Because of the comfortable weather, it’s not too late to set out tomato and pepper seedlings as well as squash and melon plants. They’ll appreciate this not-too-hot weather. Just remember to water.

* From seed, plant corn, pumpkins, radishes, melons, squash and sunflowers.

* Plant basil to go with your tomatoes.

* Transplant summer annuals such as petunias, marigolds and zinnias.

* It’s also a good time to transplant perennial flowers including astilbe, columbine, coneflowers, coreopsis, dahlias, rudbeckia, salvia and verbena.

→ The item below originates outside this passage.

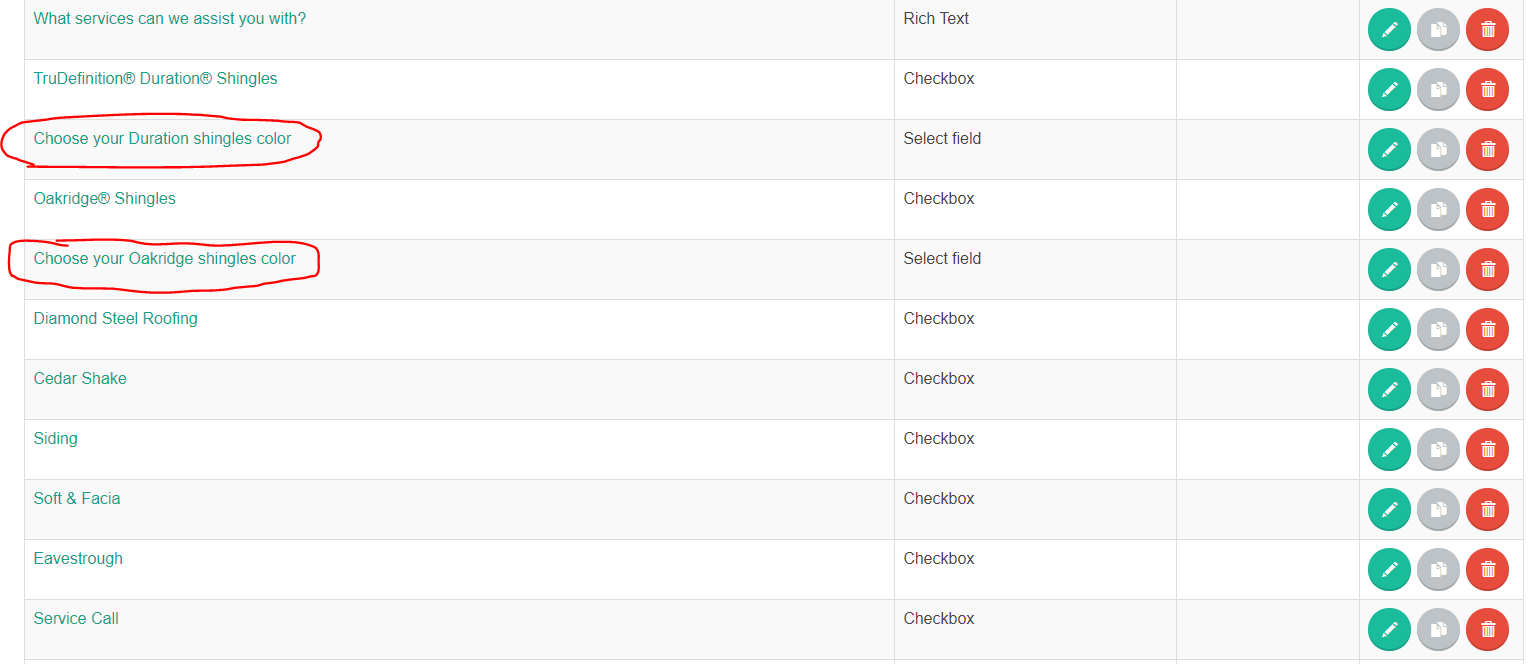
Task: Open the What services can we assist you with link
Action: coord(170,18)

* Let the grass grow longer. Set the mower blades high to reduce stress on your lawn during summer heat. To cut down on evaporation, water your lawn deeply during the wee hours of the morning, between 2 and 8 a.m.

* Tie up vines and stake tall plants such as gladiolus and lilies. That gives their heavy flowers some support.

* Dig and divide crowded bulbs after the tops have died down.

* Feed summer flowers with a slow-release fertilizer.

* Mulch, mulch, mulch! This “blanket” keeps moisture in the soil longer and helps your plants cope during hot weather.

* Thin grapes on the vine for bigger, better clusters later this summer.

* Cut back fruit-bearing canes on berries.

* Feed camellias, azaleas and other acid-loving plants.

* Trim off dead flowers from rose bushes to keep them blooming through the summer. Roses also benefit from deep watering and feeding now. A top dressing of aged compost will keep them happy. It feeds as well as keeps roots moist.

* Pinch back chrysanthemums for bushier plants with many more flowers in September.